Basic Terms

A few basic terms used in Hindustani Classical Music are:

 

Aakar:  It is the vocal improvisation using the long vowel ‘a’.

 

Alaap:  The slow methodical progression of notes in a raga is called the Alaap.

 

Alankar (Palta):The specific melodic presentation in succession is the Alankar or Palta. Usually a pattern is followed in the Alankar.

 

Antara:  The second stanza of a composition in a raga is the Antara. Usually an Antara is sung in the Madhya Saptak (medium octave region) or the Tar Saptak (higher octave region) of a raga.

 

Aroha and Avaroha:They are descriptions of how a raga moves.    

 

Aroha (Anulom) is the upward movement or ascending order of notes in a raga ie movement from lower to higher notes. Eg The Aroha of Raga Durga is Sa Re Ma Pa Dha Ṡa Avaroha(Vilom/Bilom) is the downward movement or descending order of notes in a raga ie movement from higher to lower notes. Eg The Avaroha of Raga Durga is Ṡa Dha Pa Ma Re Sa

 

Dugun: When a unit is multiplied by two it is called a Dugun. The word Du means two and Gun means multiply.

 

Jaati of ragas: The class of a raga is its Jaati. A five-note raga is said to be an Audav Jaati; a six note raga is said to be Shadav Jaati and Sampoorna Jaati has seven notes. By combining any of the above 3 in a raga in its aroha and avroha, compound jaatis can be formed. Eg. Raga Jogia has 6 notes in its aroha and 7 notes in its avaroha  and therefore is a Audav-Shadav Jaati raga.

 

Lakshan Geet : A composition where all the important features of a raga like swar, jaati, vadi-samvadi, suitable time to sing ,are sung like a poem is the Lakshan Geet of that raga.

 

Laya: The speed or tempo at which the rhythm is played is called the Laya. Laya can be Vilambit (slow), Madhya (medium), Drut (fast), Ati Vilambit (very slow) or Ati Drut (very fast).

 

Meend: The graceful gliding from one note to another note is called the Meend. Meend can be ascending or descending.

 

Pakad: The most minimal musical phrase used to describe a raga is called the Pakad. We can identify a raga by the Pakad. In other words, Pakad is the characteristic pattern or particular way in which a raga moves. Eg.The Pakad of Raga Durga is Sa Re Ma, Re Ma, Ma Dha, Ma Re Sa. 

 

Prahar: Prahar is the particular time at which a raga is sung. One prahar is made of three hours. The day has four prahars starting at sunrise and the night has three prahars starting at sunset.

 

Sthayi:The first stanza of a composition in a raga is called the Sthayi. The literal meaning of the word Sthayi is fixed. Generally a sthayi is sung in the Madhya Saptak (middle octave region) of a raga.

 

Swar:Swar or Sur are the seven notes of the Hindustani Classical Music Scale. They are:

 

Shadaj - Sa

 

Rishabh - Re

 

Gandhar - Ga

 

Madhyam - Ma

 

Pancham - Pa

 

Dhaivat - Dha

 

Nishad - Ni  Sa (Shadaj) and Pa (Pancham) are the Achala (Fixed) swar. These two are the tonal foundation for all Indian Classical Music. The other five swars areChala ie they have alternate forms.  The Komal Swars or the flat notes are Re, Ga, Dha, Ni. The Teevra Swar or the sharp note is Ḿa. A swar is Varjit if it is omitted or not used in a Raga.

 

 

 

Swarmalika :A composition sung in a sargam is called a Swarmalika. There are two parts of the Swarmalika: Sthayi and Antara.

 

Thaat:The modal structure of a raga is called Thaat. It specifies which alternate forms of swar will be chosen.

 

Vadi - Samvadi Swars :Each raga has a Vadi, Samvadi, Anuvadi and Durbal Swar.   

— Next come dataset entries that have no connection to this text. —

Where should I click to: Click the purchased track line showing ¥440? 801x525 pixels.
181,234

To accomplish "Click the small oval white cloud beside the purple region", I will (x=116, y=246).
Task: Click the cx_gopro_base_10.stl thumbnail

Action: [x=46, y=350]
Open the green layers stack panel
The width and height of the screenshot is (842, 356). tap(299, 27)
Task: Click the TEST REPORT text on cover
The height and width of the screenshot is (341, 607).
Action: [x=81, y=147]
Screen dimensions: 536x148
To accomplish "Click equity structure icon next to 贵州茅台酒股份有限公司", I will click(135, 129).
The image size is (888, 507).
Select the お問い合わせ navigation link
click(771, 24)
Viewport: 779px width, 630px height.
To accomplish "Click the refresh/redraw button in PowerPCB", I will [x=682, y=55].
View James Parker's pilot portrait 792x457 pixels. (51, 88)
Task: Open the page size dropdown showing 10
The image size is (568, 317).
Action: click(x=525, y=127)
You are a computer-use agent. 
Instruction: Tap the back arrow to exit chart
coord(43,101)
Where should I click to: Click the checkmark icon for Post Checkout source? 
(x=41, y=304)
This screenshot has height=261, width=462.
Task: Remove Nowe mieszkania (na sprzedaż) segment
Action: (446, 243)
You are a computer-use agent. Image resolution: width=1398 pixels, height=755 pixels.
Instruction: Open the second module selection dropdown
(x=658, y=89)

                                          

Vadi Swar is the most stongly emphasized note in a raga.    

 

Samvadi Swar is a note which is strong but slightly less strong than theVadi Swar.

  

Anuvadi Swar is a note which is neither emphasized nor de - emphasized.    

              

Durbal Swar is a note which is de-emphasized in a raga.   

 

Varjit Swar is a note which is not there or excluded from a raga.

 

Vakra:Aroha and Avaroha may use certain characteristic twists and turns. Vakra are these prescribed twists.